# Here's a Weird Law Question for NC People



## SuckLead (Jul 4, 2006)

Ok, so we were talking about gun laws in NC and it came up that one guy had been stopped in a school zone and the cop told him he could arrest him for having a gun within 1000 feet of a school zone. So here's my question... what if you live in a school zone? See, I have two schools directly across the street from me, and the whole area I live in is a school zone. Am I in violation of the law just stepping outside my house with a gun? It seems really stupid, but if a cop decided to be an idiot to me, could he bust me coming home from work with my gun? Just curious.


----------



## tony pasley (May 6, 2006)

The simple answer is no if you live there. When you drive passed a school zone Weapons must be secured,unloaded and out of reach of driver and passageners. Now with A CWP you can carry as long as you just go past the shool and don't attempt to enter the school property.


----------



## Baldy (Jun 21, 2006)

That same law is here in Florida to but if you have a ccl you are not breaking the law as long as you don't pull on to school grounds. If you are picking your kid up after school and you have a gun its off to jail. Even if you have a ccl. Schools here include day cares if they want to get tough on you.


----------



## SuckLead (Jul 4, 2006)

Cool. That really threw me for a loop because around my area, aside from the two schools across the street, you can't go anywhere without driving through at least one school zone. I have no intention of going onto school property, especially with a gun. But 1000 feet from a school zone?! That's a bit much. Thanks for clearing that up, guys!


----------



## Dreadnought (Nov 9, 2006)

Even in FL and NC you can't carry in your car on school property? Virginia lets CHP holders carry on traffic loops/parking lots as long as the gun stays concealed in the car.


----------



## Todd (Jul 3, 2006)

Dreadnought said:


> Even in FL and NC you can't carry in your car on school property? Virginia lets CHP holders carry on traffic loops/parking lots as long as the gun stays concealed in the car.
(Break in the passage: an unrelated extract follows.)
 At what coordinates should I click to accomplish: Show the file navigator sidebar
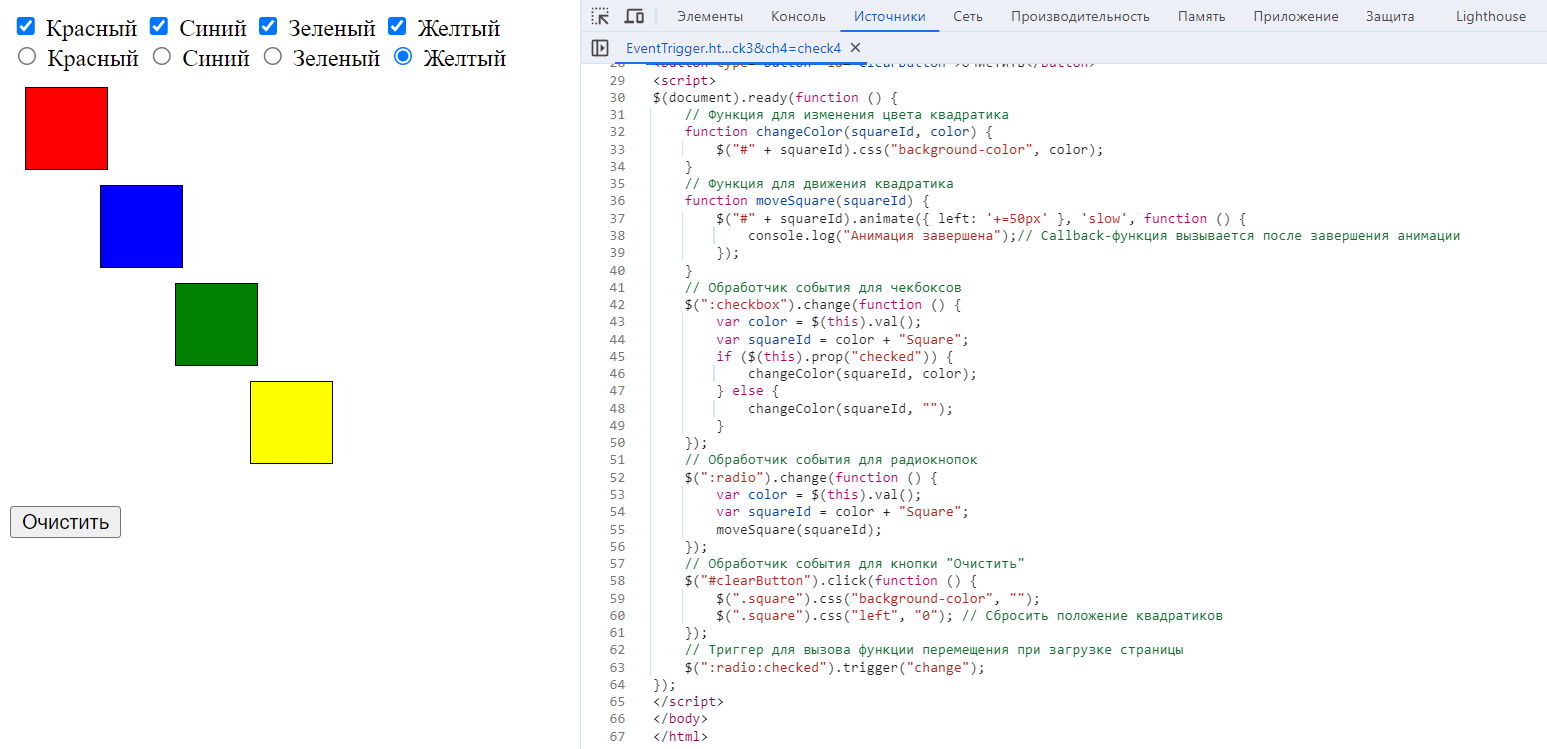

It's a felony here in NC to have a loaded gun on school property, even with a CHP. If the gun is unloaded and locked, it get dropped to a misdemeanor. But like my CHP instructor (a LEO) said, "It a dumb law that's broken 1000 times a day by people who have their permit and are dropping their kids off at school." Not that I am advocating breaking the law. :smt083

Personally I think every state should be like Utah and let CCH holders carry on school grounds and in the schools. We've passed the background checks and are statistically the least likely of all people to commit a violent crime. Otherwise schools are just another Safe Zone For Criminals. But I guess they don't want to upset the sheep that feel that those little "No Guns" signs and laws actually will stop a criminal. :box:


----------